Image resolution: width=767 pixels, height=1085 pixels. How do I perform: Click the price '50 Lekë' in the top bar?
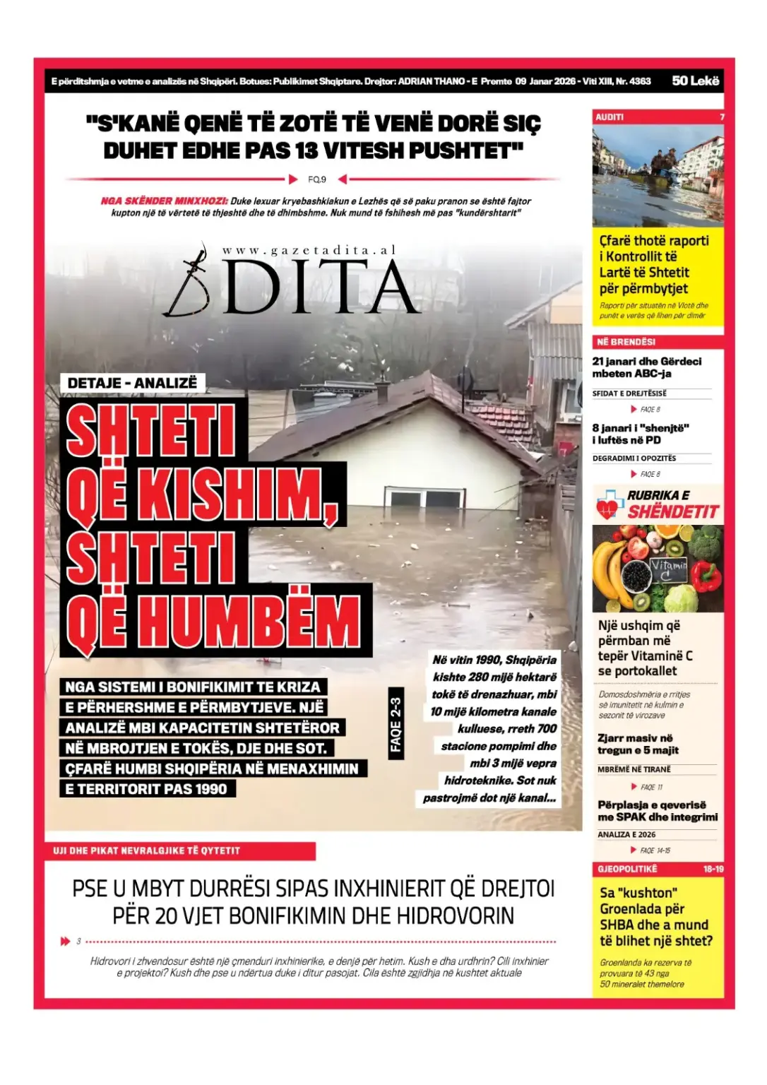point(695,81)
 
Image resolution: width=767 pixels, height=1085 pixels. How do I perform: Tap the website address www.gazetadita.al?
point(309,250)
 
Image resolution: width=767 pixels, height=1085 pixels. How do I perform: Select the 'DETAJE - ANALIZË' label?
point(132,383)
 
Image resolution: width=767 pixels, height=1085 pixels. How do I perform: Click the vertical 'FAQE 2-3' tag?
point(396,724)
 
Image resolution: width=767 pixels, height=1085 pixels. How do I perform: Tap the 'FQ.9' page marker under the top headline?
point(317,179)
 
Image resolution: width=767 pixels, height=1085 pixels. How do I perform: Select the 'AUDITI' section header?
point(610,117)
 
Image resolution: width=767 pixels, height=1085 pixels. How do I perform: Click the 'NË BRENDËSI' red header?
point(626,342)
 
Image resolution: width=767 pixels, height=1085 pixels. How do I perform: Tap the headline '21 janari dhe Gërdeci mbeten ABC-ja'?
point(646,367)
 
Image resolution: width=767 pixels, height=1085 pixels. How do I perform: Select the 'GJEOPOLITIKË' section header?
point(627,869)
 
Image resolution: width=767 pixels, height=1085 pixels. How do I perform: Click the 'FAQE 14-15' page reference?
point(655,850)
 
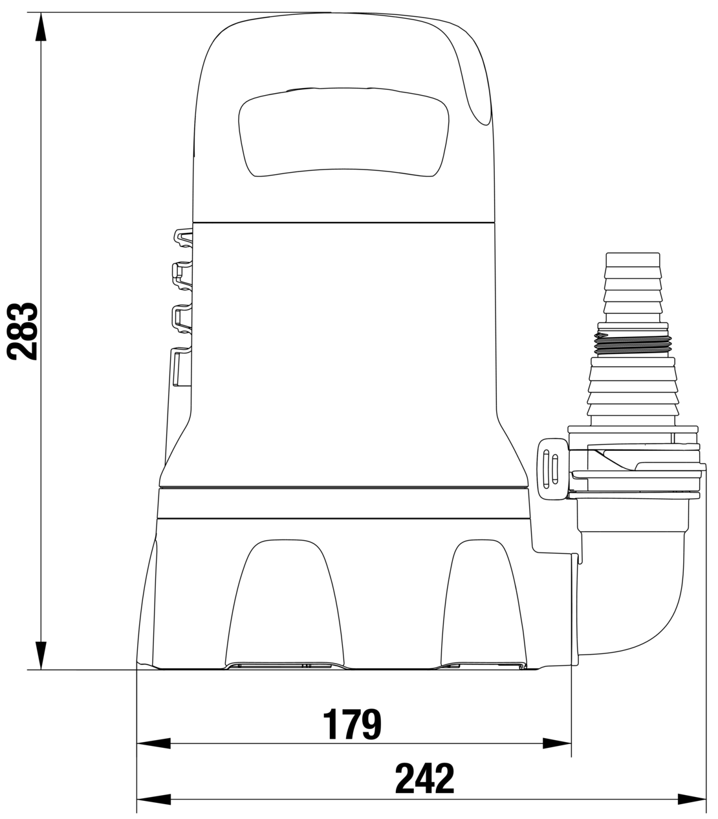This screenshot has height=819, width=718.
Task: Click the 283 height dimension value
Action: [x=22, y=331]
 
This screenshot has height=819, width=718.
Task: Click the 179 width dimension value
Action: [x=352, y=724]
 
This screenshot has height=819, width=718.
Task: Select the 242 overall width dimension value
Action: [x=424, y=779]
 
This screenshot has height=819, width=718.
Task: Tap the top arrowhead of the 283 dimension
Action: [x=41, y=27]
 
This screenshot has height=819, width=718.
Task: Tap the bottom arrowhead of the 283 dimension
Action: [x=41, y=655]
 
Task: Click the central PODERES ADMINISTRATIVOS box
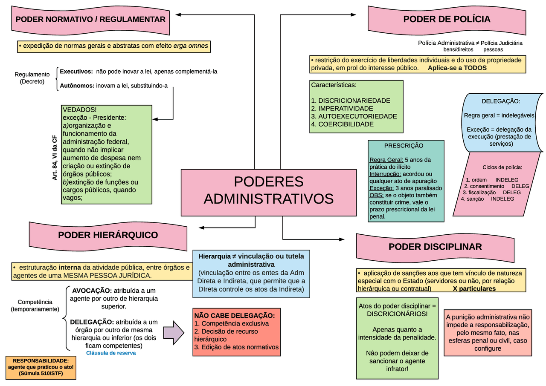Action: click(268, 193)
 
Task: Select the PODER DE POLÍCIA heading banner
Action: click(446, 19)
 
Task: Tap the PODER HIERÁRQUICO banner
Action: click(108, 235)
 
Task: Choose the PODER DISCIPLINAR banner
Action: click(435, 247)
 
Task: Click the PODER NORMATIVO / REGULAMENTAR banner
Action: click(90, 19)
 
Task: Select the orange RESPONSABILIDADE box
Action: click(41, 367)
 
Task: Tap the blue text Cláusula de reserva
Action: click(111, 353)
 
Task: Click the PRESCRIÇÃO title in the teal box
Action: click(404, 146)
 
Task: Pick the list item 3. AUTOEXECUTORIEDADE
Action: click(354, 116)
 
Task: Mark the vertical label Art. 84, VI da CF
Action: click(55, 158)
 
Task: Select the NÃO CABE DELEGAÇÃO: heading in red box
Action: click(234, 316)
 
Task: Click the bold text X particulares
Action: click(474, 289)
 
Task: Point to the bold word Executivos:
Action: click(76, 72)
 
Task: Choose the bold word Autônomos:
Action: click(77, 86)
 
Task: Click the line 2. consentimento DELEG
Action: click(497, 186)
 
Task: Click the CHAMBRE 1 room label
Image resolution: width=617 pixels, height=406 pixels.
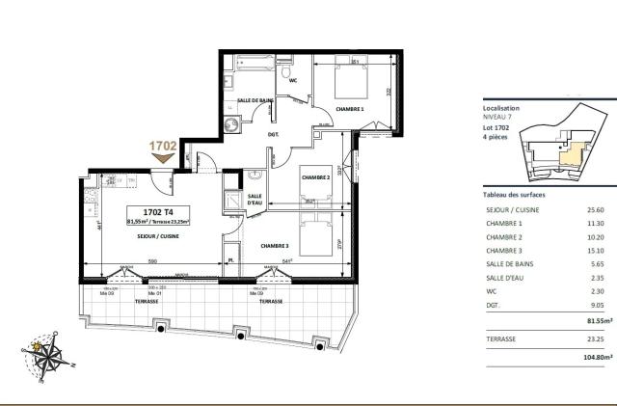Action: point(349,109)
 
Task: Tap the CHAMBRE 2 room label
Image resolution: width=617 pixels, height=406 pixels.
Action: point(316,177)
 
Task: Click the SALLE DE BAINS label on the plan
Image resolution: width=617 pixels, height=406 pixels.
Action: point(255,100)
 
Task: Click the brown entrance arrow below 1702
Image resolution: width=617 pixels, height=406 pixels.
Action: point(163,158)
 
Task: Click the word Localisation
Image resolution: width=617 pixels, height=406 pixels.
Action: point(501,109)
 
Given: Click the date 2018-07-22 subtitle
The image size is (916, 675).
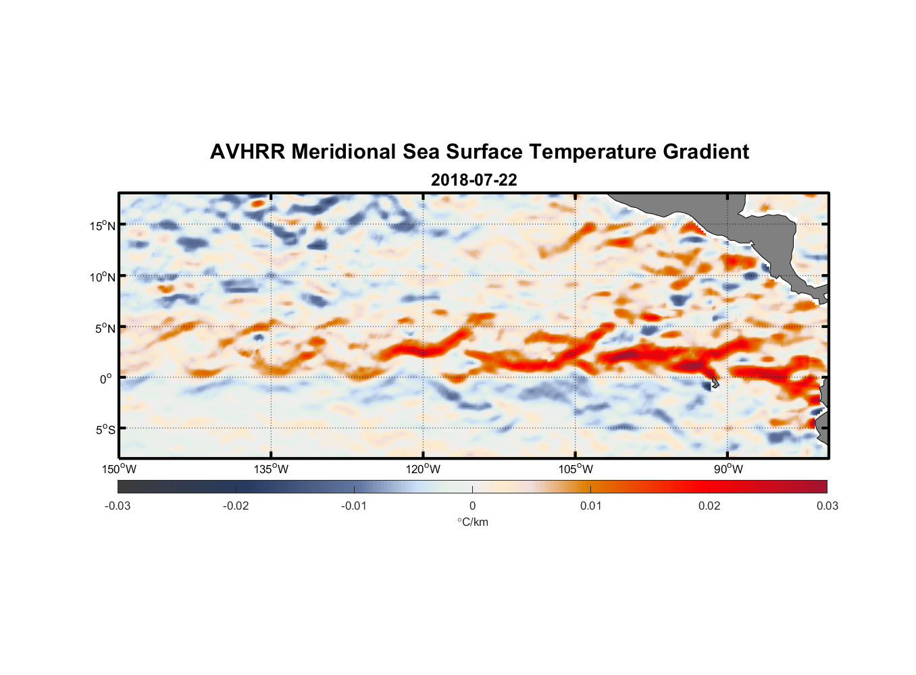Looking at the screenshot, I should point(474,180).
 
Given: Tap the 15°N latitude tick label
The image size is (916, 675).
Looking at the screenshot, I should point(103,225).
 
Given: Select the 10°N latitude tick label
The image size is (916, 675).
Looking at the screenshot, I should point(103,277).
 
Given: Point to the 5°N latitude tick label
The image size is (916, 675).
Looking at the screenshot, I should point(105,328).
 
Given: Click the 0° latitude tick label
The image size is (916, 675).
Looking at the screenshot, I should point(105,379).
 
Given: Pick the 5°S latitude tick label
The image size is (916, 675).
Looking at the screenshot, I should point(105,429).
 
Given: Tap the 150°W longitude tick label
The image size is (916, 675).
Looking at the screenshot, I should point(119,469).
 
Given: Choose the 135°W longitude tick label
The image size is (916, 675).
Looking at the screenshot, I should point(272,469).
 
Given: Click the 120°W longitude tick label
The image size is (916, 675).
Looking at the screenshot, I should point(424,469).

* * * *

* _THE TASK_: Arrange everything from the start of the entries down to the line containing "point(695,81)" as a two-column CSV with the headers instruction and coordinates, one row per entry, putting each value in a single quoted field and turning line breaks into spaces. Leave the pictures out.

* _TASK SOLUTION_:
instruction,coordinates
"Image resolution: width=767 pixels, height=1085 pixels. How do I perform: Click the price '50 Lekë' in the top bar?","point(695,81)"